There’s a moment’s hesitation as Ianto enters the room again. Then he’s dumping bleach into the bucket of water and submerging the mop. His movements of the mop across the gore-filled floor are slow and stilted, like a sleepwalker. It’s as if stars are sparking and dying in his joints, leaving only cold dark space. He has to get fresh water ten times before the floor is clean. He puts the bucket and mop away and automatically goes back to the cellar.

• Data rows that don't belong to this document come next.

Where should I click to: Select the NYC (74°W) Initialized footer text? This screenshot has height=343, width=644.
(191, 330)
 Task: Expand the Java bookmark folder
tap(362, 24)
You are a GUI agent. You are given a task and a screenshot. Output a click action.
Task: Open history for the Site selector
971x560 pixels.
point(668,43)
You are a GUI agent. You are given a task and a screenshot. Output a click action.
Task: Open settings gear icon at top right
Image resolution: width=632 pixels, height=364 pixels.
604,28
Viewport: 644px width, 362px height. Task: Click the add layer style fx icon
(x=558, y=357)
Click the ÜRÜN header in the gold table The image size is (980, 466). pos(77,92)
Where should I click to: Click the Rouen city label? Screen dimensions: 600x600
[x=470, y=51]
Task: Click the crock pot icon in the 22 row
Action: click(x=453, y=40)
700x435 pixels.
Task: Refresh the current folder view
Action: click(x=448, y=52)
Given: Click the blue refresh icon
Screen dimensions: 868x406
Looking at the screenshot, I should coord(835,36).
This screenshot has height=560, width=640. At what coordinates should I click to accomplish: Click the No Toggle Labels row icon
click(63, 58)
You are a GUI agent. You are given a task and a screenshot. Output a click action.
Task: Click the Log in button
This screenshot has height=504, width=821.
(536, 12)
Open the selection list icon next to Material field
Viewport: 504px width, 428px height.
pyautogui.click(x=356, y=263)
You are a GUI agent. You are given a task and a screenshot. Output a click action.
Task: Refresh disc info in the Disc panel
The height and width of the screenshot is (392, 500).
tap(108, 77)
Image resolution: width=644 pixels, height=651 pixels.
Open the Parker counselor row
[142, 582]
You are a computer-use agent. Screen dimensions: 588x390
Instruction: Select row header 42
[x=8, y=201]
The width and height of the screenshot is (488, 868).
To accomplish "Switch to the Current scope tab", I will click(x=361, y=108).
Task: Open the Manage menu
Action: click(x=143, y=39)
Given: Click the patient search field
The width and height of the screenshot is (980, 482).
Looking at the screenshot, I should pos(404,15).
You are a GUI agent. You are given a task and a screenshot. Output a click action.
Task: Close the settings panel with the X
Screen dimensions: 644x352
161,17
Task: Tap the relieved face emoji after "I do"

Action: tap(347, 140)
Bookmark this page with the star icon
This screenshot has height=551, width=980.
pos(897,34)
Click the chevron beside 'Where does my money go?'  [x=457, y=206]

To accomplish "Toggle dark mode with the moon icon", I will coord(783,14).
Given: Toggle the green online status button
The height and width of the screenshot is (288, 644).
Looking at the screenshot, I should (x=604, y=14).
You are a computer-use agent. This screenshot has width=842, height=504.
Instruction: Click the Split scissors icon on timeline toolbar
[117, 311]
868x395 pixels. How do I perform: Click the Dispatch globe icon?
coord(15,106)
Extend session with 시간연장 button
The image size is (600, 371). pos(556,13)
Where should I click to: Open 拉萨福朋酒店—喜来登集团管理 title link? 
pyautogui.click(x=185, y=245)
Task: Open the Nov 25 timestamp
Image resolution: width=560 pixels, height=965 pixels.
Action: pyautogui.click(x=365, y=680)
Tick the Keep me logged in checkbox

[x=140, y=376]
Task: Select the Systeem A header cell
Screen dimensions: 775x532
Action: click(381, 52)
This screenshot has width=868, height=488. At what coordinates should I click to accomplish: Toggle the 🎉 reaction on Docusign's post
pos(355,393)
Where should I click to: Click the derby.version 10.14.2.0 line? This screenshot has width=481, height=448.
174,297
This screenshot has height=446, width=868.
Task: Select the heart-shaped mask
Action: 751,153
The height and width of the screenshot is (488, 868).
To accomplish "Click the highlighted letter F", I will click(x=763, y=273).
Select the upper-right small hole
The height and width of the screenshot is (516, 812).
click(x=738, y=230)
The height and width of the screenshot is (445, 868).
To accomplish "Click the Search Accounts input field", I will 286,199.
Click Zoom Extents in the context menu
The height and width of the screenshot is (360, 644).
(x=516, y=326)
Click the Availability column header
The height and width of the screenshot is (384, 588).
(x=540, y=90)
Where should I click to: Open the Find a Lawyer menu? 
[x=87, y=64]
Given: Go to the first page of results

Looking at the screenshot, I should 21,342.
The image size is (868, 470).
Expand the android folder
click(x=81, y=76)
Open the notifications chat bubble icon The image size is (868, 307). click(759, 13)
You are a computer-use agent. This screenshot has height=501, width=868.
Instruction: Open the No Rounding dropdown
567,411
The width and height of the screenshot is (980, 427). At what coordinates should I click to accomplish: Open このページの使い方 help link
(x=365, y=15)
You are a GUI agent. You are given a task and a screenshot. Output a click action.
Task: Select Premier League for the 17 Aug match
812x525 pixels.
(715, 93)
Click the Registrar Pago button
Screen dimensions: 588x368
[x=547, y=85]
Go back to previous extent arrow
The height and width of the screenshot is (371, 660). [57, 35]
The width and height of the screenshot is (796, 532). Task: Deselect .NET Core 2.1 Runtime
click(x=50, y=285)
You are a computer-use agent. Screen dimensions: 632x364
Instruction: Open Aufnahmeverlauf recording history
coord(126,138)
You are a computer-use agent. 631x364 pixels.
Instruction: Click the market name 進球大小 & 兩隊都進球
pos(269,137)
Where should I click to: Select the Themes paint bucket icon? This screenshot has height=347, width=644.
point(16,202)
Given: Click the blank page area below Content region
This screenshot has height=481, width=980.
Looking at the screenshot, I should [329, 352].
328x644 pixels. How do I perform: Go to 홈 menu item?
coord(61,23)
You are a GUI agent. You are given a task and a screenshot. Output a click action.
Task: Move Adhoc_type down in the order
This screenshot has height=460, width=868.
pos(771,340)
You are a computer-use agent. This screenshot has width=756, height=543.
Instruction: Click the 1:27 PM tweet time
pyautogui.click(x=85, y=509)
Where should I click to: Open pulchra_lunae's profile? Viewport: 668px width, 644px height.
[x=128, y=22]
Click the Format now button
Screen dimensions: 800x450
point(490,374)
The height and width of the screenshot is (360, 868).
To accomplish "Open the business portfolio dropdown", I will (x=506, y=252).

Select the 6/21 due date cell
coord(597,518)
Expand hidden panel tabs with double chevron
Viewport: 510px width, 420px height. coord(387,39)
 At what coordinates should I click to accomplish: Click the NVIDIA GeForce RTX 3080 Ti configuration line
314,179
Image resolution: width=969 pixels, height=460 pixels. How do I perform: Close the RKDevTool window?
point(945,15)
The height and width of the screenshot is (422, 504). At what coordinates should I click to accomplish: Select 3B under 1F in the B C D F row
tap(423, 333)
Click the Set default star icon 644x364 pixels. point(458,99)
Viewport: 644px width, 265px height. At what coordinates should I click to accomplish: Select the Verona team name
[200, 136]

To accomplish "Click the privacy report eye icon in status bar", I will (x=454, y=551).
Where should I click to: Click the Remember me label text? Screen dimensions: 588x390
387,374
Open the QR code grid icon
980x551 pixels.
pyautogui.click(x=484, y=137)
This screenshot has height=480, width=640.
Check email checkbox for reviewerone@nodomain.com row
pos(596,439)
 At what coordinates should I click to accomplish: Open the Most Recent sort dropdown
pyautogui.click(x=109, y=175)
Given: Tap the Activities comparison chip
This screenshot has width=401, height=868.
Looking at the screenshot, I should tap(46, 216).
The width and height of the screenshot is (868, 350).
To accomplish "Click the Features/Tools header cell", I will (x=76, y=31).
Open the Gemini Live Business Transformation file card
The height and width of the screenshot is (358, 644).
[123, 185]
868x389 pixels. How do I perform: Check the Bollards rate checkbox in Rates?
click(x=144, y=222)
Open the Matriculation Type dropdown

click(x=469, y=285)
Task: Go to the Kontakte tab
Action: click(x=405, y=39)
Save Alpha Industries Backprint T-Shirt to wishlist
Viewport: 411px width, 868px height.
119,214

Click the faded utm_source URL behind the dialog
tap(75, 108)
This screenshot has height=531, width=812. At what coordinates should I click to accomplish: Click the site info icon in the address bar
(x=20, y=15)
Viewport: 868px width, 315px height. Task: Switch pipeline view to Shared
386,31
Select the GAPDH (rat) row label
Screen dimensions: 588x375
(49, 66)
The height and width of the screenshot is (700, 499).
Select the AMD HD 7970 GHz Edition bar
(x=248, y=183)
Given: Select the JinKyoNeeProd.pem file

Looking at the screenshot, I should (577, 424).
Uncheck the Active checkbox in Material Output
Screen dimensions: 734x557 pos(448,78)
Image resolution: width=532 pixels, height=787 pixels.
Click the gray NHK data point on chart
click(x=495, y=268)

Ianto stops in the centre of the room, looking at the emptiness around him. His hands clench convulsively. His shoulders pull inward, and when he turns towards the camera, Jack can see his slack expression of shock. Then he witnesses gravity shift, watches as Ianto’s face and body crumple.
Ianto covers his face with his hands, nails digging into his forehead. The sob is tinny in Jack’s computer speakers. Ianto shakes like an earthquake. His grief goes supernova, and Jack feels its pressure from his place in his office. Ianto’s voice is small and broken when he finally speaks, suffocated by immense realization. “Oh, god.”
The physical destruction is quantifiable. Jack can’t say the same for the damage to Ianto’s soul.